Division of Cardiovascular Medicine, Beth Israel Deaconess Medical Center, Harvard Medical School, Boston, Mass.
Department of Medicine, Beth Israel Deaconess Medical Center, Harvard Medical School, Boston, Mass.
Am J Med. 2020 Nov;133(11):1313-1321.e6. doi: 10.1016/j.amjmed.2020.03.058. Epub 2020 May 19.
Optimal management of acute pulmonary embolism requires expertise offered by multiple subspecialties. As such, pulmonary embolism response teams (PERTs) have increased in prevalence, but the institutional consequences of a PERT are unclear.
We compared all patients that presented to our institution with an acute pulmonary embolism in the 3 years prior to and 3 years after the formation of our PERT. The primary outcome was in-hospital pulmonary embolism-related mortality before and after the formation of the PERT. Sub-analyses were performed among patients with elevated-risk pulmonary embolism.
Between August 2012 and August 2018, 2042 patients were hospitalized at our institution with acute pulmonary embolism, 884 (41.3%) pre-PERT implementation and 1158 (56.7%) post-PERT implementation, of which 165 (14.2%) were evaluated by the PERT. There was no difference in pulmonary embolism-related mortality between the two time periods (2.6% pre-PERT implementation vs 2.9% post-PERT implementation, P = .89).

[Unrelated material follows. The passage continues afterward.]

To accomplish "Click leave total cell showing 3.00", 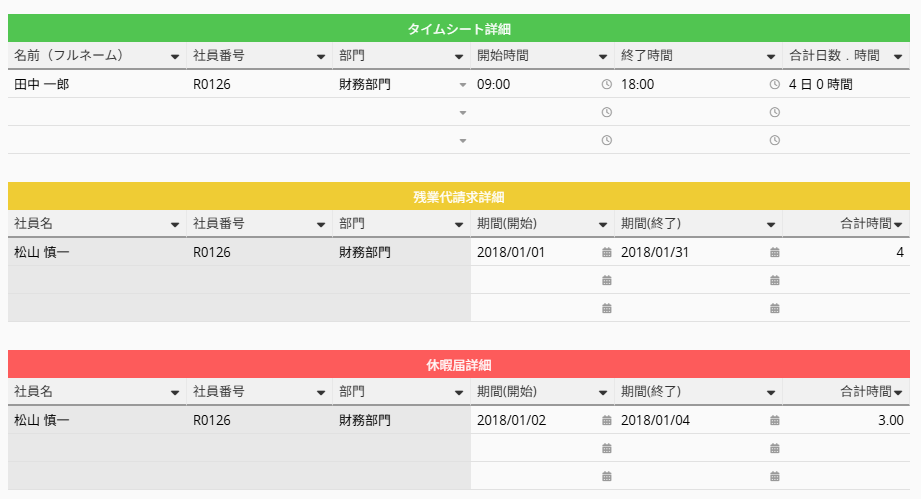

There was increased risk stratification assessment by measurement of cardiac biomarkers and echocardiograms post-PERT implementation. Overall utilization of advanced therapy was similar between groups (5.4% pre-PERT implementation vs 5.4% post-PERT implementation, P = 1.0), with decreased use of systemic thrombolysis (3.8% pre-PERT implementation vs 2.1% post-PERT implementation, P = 0.02) and increased catheter-directed therapy (1.3% pre-PERT implementation vs 3.3% post-PERT implementation, P = 0.05) post-PERT implementation. Inferior vena cava filter use decreased after PERT implementation (10.7% pre-PERT implementation vs 6.9% post-PERT implementation, P = 0.002). Findings were similar when analyzing elevated-risk patients.

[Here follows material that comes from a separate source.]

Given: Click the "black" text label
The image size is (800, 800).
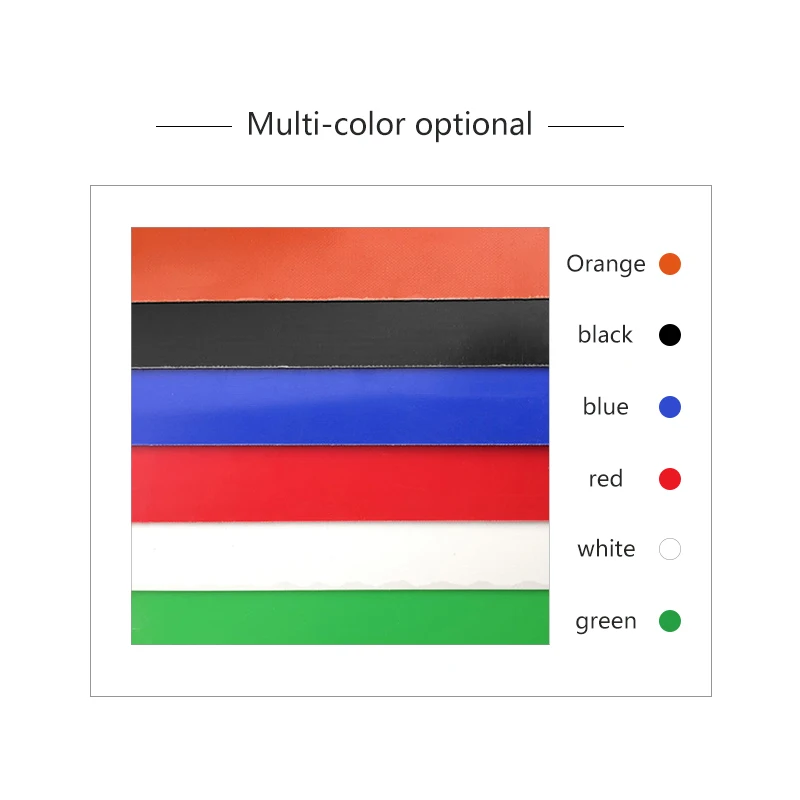Looking at the screenshot, I should (x=605, y=335).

Pulmonary embolism response teams may increase risk stratification assessment and alter application of advanced therapies, but a mortality benefit was not identified.
急性肺栓塞的最佳管理需要多个专业的专业知识。因此,肺栓塞反应小组(PERT)的数量有所增加,但 PERT 的机构后果尚不清楚。
我们比较了在我们的机构中出现急性肺栓塞的所有患者,这些患者在形成 PERT 之前的 3 年和之后的 3 年中。主要结果是在 PERT 形成前后住院期间与肺栓塞相关的死亡率。在高危肺栓塞患者中进行了亚分析。
在 2012 年 8 月至 2018 年 8 月期间,我们机构共收治了 2042 例急性肺栓塞患者,其中 884 例(41.3%)在 PERT 实施前,1158 例(56.7%)在 PERT 实施后,其中 165 例(14.2%)由 PERT 评估。两个时期之间肺栓塞相关死亡率无差异(PERT 实施前为 2.6%,实施后为 2.9%,P=0.89)。在 PERT 实施后,通过测量心脏生物标志物和超声心动图进行了更高的风险分层评估。两组之间的高级治疗总体利用率相似(PERT 实施前为 5.4%,实施后为 5.4%,P=1.0),但全身溶栓治疗的使用率降低(3.8%) 实施前比实施后为 2.1%,P=0.02),而导管定向治疗的使用率增加(1.3%实施前比实施后为 3.3%,P=0.05)。在实施 PERT 后,下腔静脉滤器的使用减少(实施前为 10.7%,实施后为 6.9%,P=0.002)。在分析高危患者时也得出了类似的结果。
肺栓塞反应小组可能会增加风险分层评估,并改变高级治疗的应用,但没有发现死亡率的益处。